Supervised Learning Algorithms: An Illustrated Guide

Supervised learning is an integral part of the machine learning world. Today, let’s look at the different supervised machine learning algorithms in detail.

You might already know that machine learning systems are classified into two types based on the amount and type of supervision they get during the training process. They are called supervised and unsupervised learning.

Before going in-depth about supervised learning algorithms, let’s first look at what supervised learning is.

Supervised learning is training a machine learning model with data that includes some labels as well. That means we are providing some additional information about the data.

In supervised learning, there is a dependent variable that needs to be calculated using independent variables. The dataset gives information about the different classes to the machine before training.

In the case of unsupervised learning, the training data that we give to the machine is unlabeled.

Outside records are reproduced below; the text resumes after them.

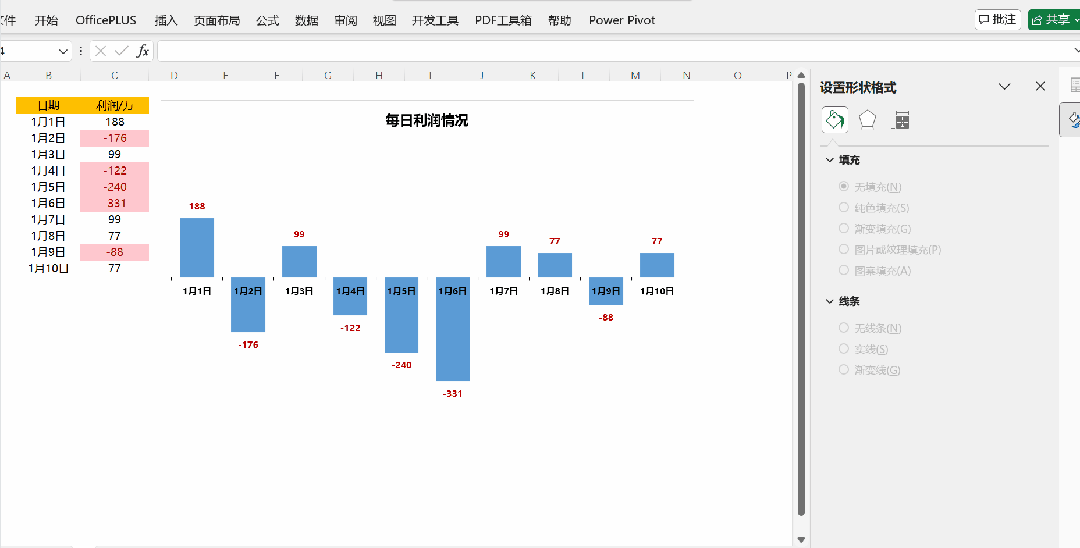Click the vertical scrollbar of the worksheet
The height and width of the screenshot is (548, 1080).
click(x=801, y=300)
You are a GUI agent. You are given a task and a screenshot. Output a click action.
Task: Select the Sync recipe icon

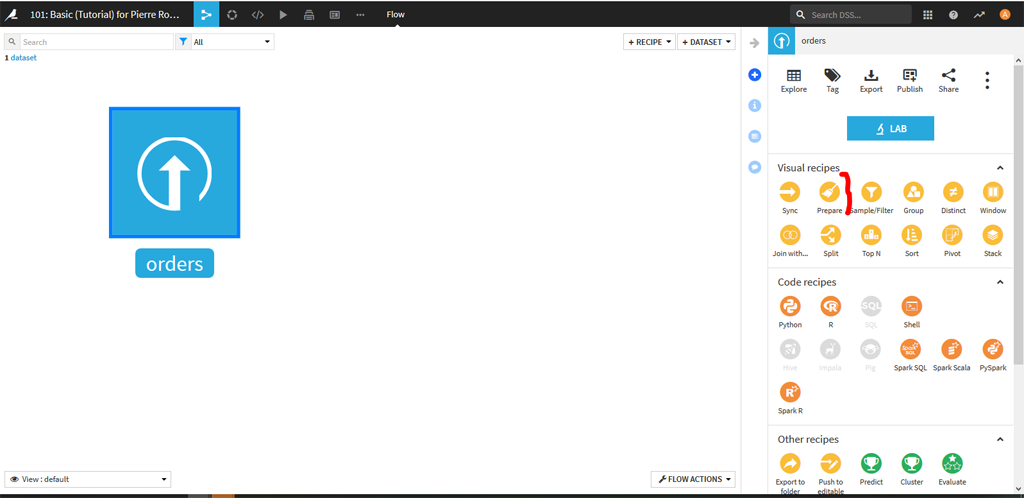pos(790,192)

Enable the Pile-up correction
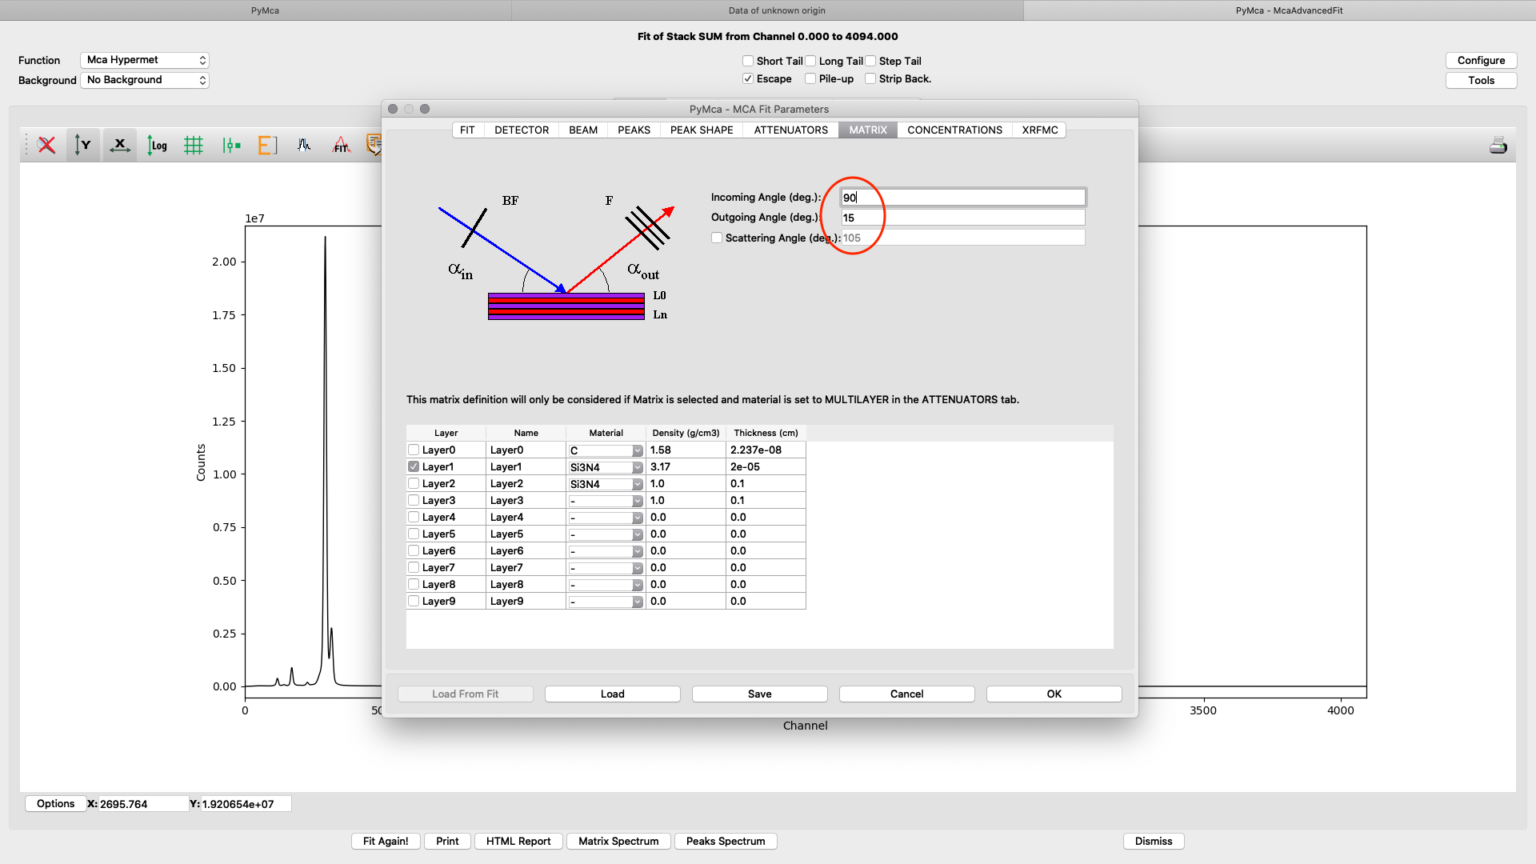(x=809, y=78)
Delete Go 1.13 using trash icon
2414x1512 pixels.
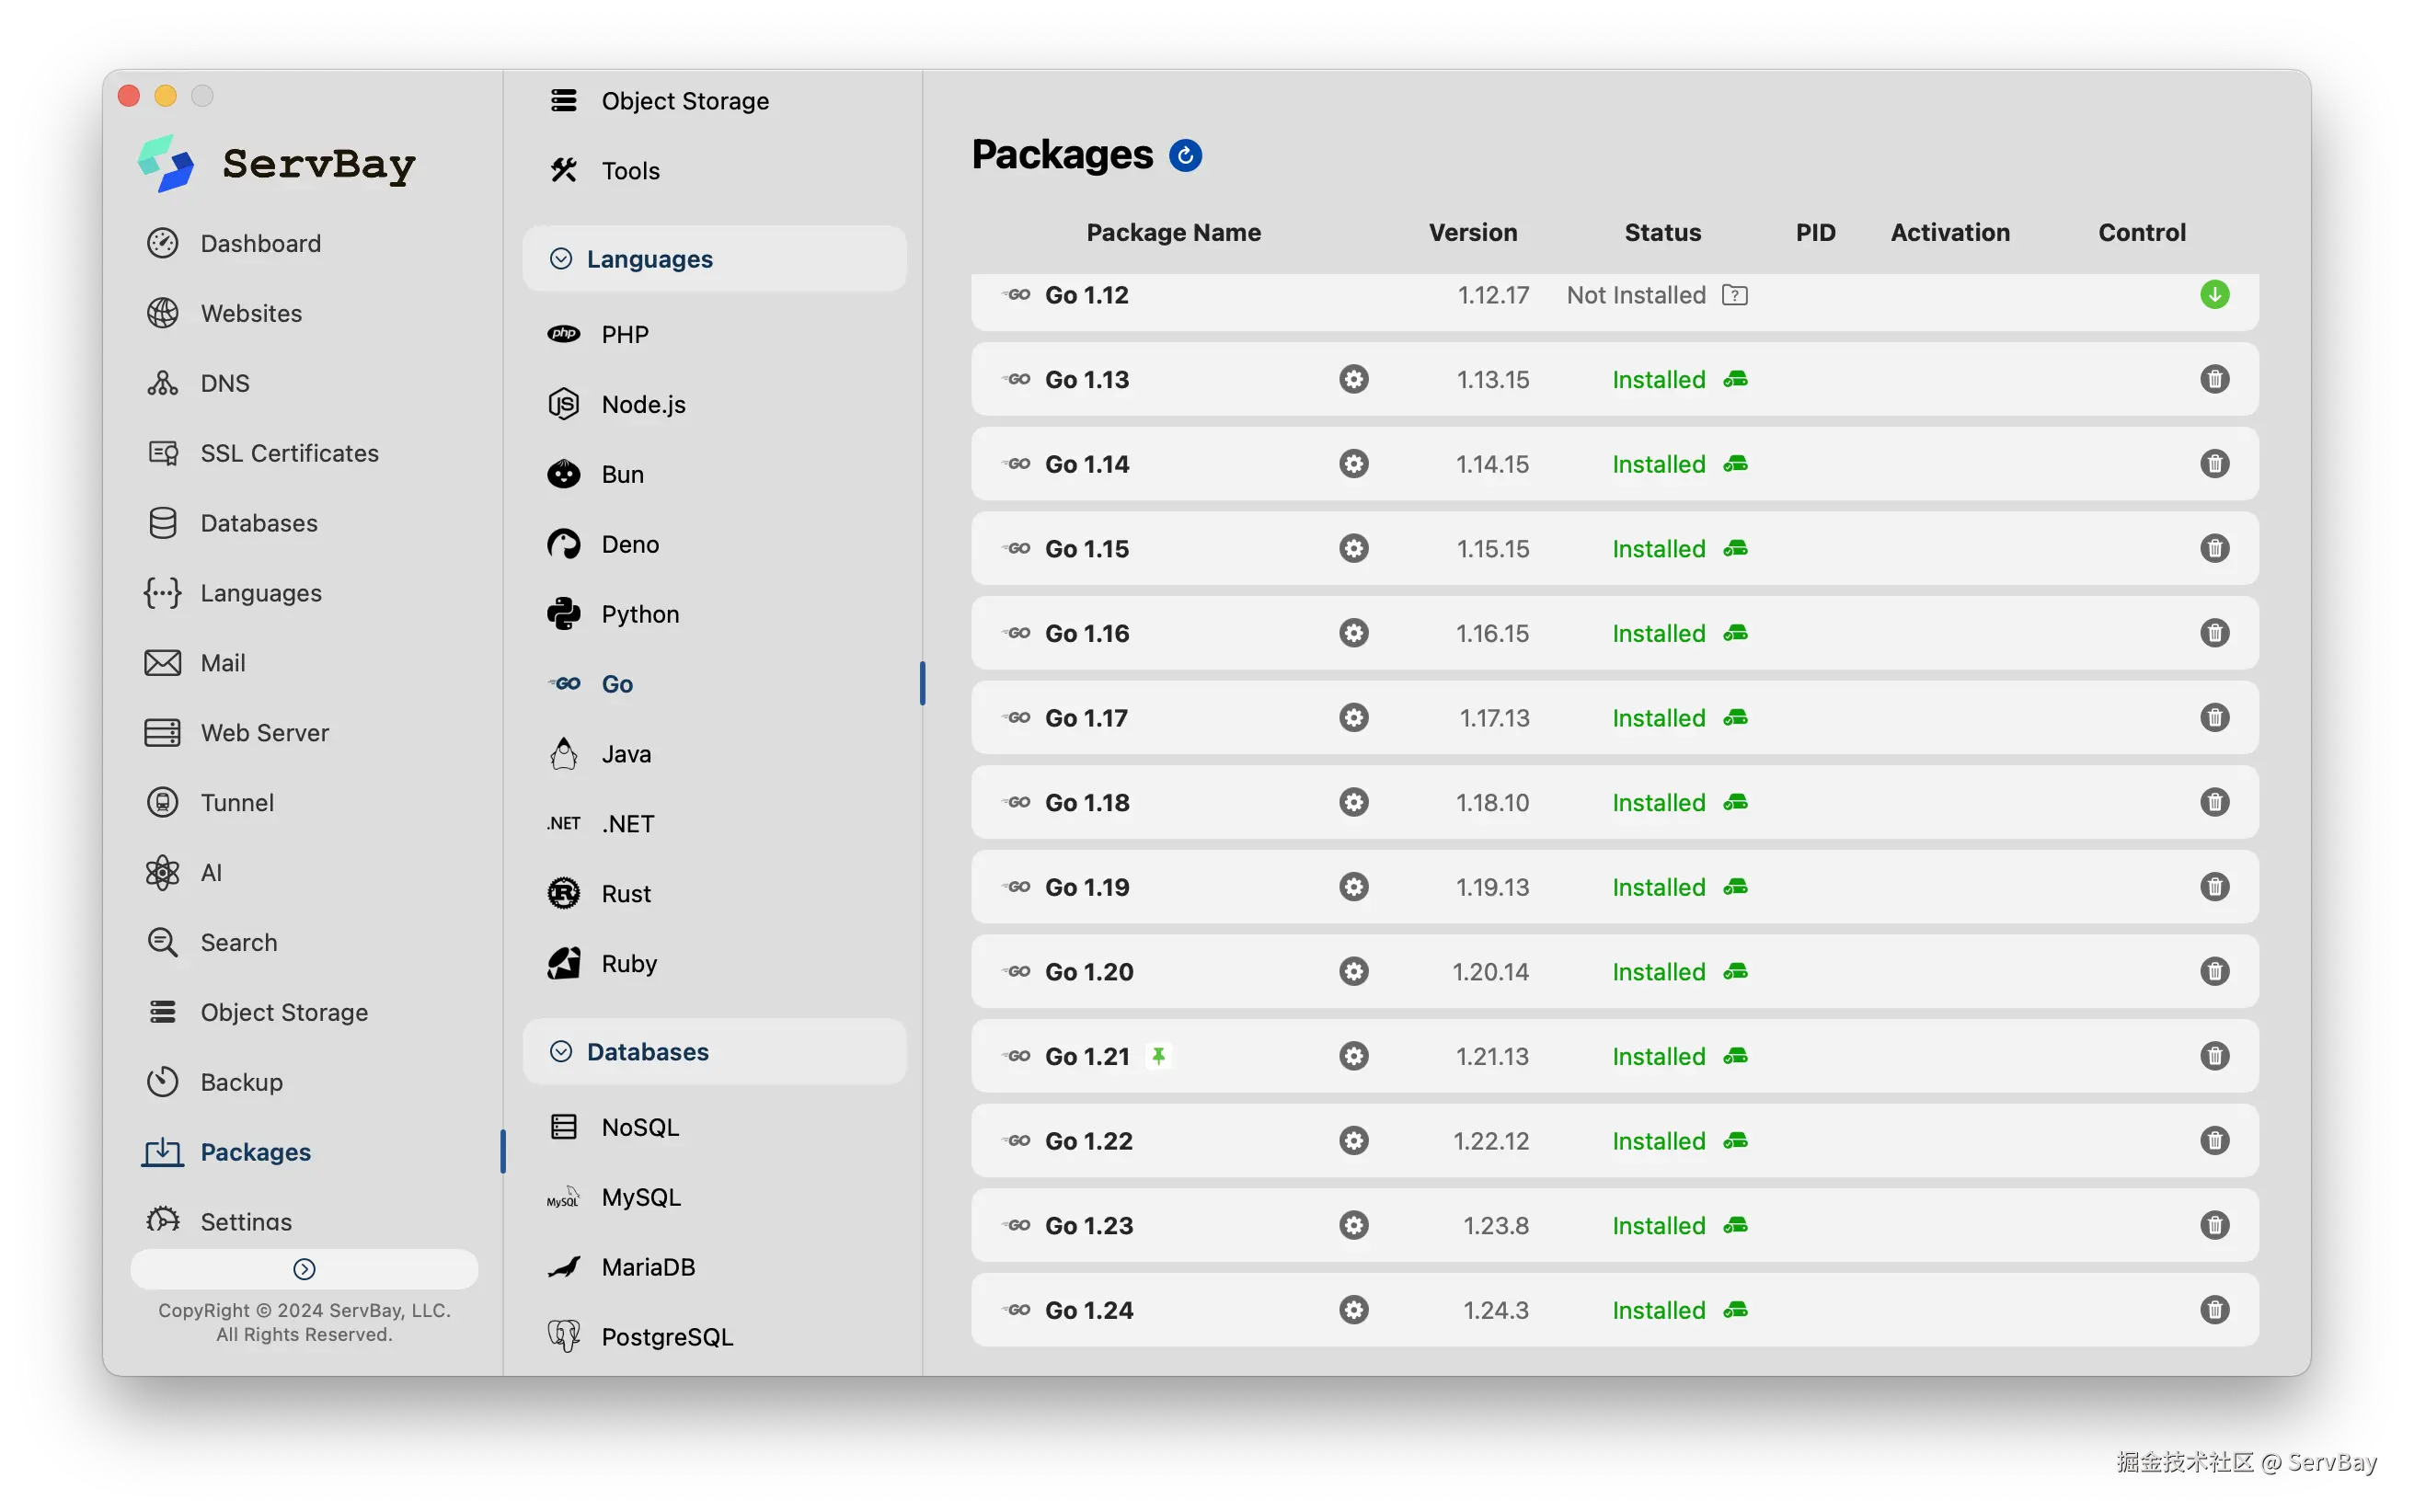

I hope you got the idea. So, let’s move on to the various supervised learning algorithms, and let’s see how each one works.

The most commonly used supervised learning algorithms are listed below. If you are interested in becoming a machine learning engineer, you should at least know these algorithms.

Linear Regression
Logistic Regression
K-Nearest Neighbors
Support Vector Machine (SVM)
Decision Trees
Random Forests
Neural Networks (some may be unsupervised as well)

There are so many machine learning algorithms and many of them are created nowadays. In this article, we are going to discuss these 7 most important supervised learning algorithms only. So, it is time to take a look at each one of them in detail.

Linear Regression

Linear regression is one of the easiest machine learning algorithms. It is a linear approach to modeling the relationship between a dependent variable and an independent variable. The independent variable is called the predictor.

It consists of graphing a line over a set of data points that most closely fits the overall shape of the data. In other words, it shows the changes in a dependent variable on the y-axis to the changes in the independent variable on the x-axis.

The relationship between two variables is called deterministic if one variable can be accurately expressed by the other variable.

In linear regression, the data is modeled using a straight line. It follows the line equation y = mx+c, which you may have already studied in your high school mathematics.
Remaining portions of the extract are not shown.